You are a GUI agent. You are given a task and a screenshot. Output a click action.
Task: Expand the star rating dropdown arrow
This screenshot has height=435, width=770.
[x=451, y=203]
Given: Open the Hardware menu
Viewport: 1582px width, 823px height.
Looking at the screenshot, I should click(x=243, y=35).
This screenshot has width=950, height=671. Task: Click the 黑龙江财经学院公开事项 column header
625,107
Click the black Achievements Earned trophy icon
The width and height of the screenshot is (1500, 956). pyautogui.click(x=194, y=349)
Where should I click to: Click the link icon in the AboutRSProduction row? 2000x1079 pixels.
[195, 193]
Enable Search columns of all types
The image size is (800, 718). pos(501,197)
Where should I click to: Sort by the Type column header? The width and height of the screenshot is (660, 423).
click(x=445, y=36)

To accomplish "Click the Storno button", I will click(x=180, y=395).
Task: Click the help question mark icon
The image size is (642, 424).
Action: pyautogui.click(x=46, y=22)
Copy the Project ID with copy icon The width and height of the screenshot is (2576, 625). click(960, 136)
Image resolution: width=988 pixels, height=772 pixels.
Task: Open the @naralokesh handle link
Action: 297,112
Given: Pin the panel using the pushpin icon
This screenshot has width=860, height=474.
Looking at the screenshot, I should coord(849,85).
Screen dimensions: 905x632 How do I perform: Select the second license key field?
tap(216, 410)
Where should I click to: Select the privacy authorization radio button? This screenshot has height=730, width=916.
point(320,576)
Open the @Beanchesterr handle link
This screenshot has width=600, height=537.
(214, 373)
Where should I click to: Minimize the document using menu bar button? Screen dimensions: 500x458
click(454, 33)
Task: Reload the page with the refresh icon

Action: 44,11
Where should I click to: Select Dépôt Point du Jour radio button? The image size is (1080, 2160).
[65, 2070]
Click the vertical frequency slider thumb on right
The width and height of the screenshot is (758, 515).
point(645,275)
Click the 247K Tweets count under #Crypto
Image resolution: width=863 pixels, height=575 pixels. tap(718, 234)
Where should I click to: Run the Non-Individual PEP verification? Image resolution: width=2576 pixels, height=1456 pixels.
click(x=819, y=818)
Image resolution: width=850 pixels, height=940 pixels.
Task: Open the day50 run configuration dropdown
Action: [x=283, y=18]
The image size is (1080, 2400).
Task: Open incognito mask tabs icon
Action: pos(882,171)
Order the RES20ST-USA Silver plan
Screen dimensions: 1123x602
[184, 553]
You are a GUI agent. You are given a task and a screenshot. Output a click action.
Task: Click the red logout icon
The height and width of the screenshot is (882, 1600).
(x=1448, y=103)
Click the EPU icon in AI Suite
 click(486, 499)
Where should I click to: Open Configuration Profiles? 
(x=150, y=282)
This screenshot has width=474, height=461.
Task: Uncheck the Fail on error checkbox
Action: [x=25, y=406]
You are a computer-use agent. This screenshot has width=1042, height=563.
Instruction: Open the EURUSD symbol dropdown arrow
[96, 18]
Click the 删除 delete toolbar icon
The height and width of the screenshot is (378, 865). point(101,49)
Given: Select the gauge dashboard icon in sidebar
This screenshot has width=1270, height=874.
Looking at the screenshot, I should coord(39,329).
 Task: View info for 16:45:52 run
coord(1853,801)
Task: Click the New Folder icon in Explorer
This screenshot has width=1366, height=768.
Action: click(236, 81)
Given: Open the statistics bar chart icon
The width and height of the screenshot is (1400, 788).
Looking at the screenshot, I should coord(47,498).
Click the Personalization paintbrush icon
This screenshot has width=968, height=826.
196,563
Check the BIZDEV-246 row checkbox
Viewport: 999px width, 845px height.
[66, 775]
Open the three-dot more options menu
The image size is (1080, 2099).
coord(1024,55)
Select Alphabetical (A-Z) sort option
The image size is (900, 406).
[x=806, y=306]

········

PROBLEM. The records above, in their entirety, need to be set down again exactly.

SOLUTION FOR THIS TASK.
You are a GUI agent. You are given a task and a screenshot. Output a click action.
Task: Expand the star rating dropdown arrow
This screenshot has height=435, width=770.
[x=451, y=203]
Given: Open the Hardware menu
Viewport: 1582px width, 823px height.
Looking at the screenshot, I should click(x=243, y=35).
This screenshot has width=950, height=671. Task: Click the 黑龙江财经学院公开事项 column header
625,107
Click the black Achievements Earned trophy icon
The width and height of the screenshot is (1500, 956). pyautogui.click(x=194, y=349)
Where should I click to: Click the link icon in the AboutRSProduction row? 2000x1079 pixels.
[195, 193]
Enable Search columns of all types
The image size is (800, 718). pos(501,197)
Where should I click to: Sort by the Type column header? The width and height of the screenshot is (660, 423).
click(x=445, y=36)

To accomplish "Click the Storno button", I will click(x=180, y=395).
Task: Click the help question mark icon
The image size is (642, 424).
Action: pyautogui.click(x=46, y=22)
Copy the Project ID with copy icon The width and height of the screenshot is (2576, 625). click(960, 136)
Image resolution: width=988 pixels, height=772 pixels.
Task: Open the @naralokesh handle link
Action: 297,112
Given: Pin the panel using the pushpin icon
This screenshot has width=860, height=474.
Looking at the screenshot, I should coord(849,85).
Screen dimensions: 905x632 How do I perform: Select the second license key field?
tap(216, 410)
Where should I click to: Select the privacy authorization radio button? This screenshot has height=730, width=916.
point(320,576)
Open the @Beanchesterr handle link
This screenshot has width=600, height=537.
(214, 373)
Where should I click to: Minimize the document using menu bar button? Screen dimensions: 500x458
click(454, 33)
Task: Reload the page with the refresh icon

Action: 44,11
Where should I click to: Select Dépôt Point du Jour radio button? The image size is (1080, 2160).
[65, 2070]
Click the vertical frequency slider thumb on right
The width and height of the screenshot is (758, 515).
point(645,275)
Click the 247K Tweets count under #Crypto
Image resolution: width=863 pixels, height=575 pixels. tap(718, 234)
Where should I click to: Run the Non-Individual PEP verification? Image resolution: width=2576 pixels, height=1456 pixels.
click(x=819, y=818)
Image resolution: width=850 pixels, height=940 pixels.
Task: Open the day50 run configuration dropdown
Action: [x=283, y=18]
The image size is (1080, 2400).
Task: Open incognito mask tabs icon
Action: pos(882,171)
Order the RES20ST-USA Silver plan
Screen dimensions: 1123x602
[184, 553]
You are a GUI agent. You are given a task and a screenshot. Output a click action.
Task: Click the red logout icon
The height and width of the screenshot is (882, 1600).
(x=1448, y=103)
Click the EPU icon in AI Suite
 click(486, 499)
Where should I click to: Open Configuration Profiles? 
(x=150, y=282)
This screenshot has width=474, height=461.
Task: Uncheck the Fail on error checkbox
Action: [x=25, y=406]
You are a computer-use agent. This screenshot has width=1042, height=563.
Instruction: Open the EURUSD symbol dropdown arrow
[96, 18]
Click the 删除 delete toolbar icon
The height and width of the screenshot is (378, 865). point(101,49)
Given: Select the gauge dashboard icon in sidebar
This screenshot has width=1270, height=874.
Looking at the screenshot, I should coord(39,329).
 Task: View info for 16:45:52 run
coord(1853,801)
Task: Click the New Folder icon in Explorer
This screenshot has width=1366, height=768.
Action: click(236, 81)
Given: Open the statistics bar chart icon
The width and height of the screenshot is (1400, 788).
Looking at the screenshot, I should coord(47,498).
Click the Personalization paintbrush icon
This screenshot has width=968, height=826.
196,563
Check the BIZDEV-246 row checkbox
Viewport: 999px width, 845px height.
[66, 775]
Open the three-dot more options menu
The image size is (1080, 2099).
coord(1024,55)
Select Alphabetical (A-Z) sort option
The image size is (900, 406).
[x=806, y=306]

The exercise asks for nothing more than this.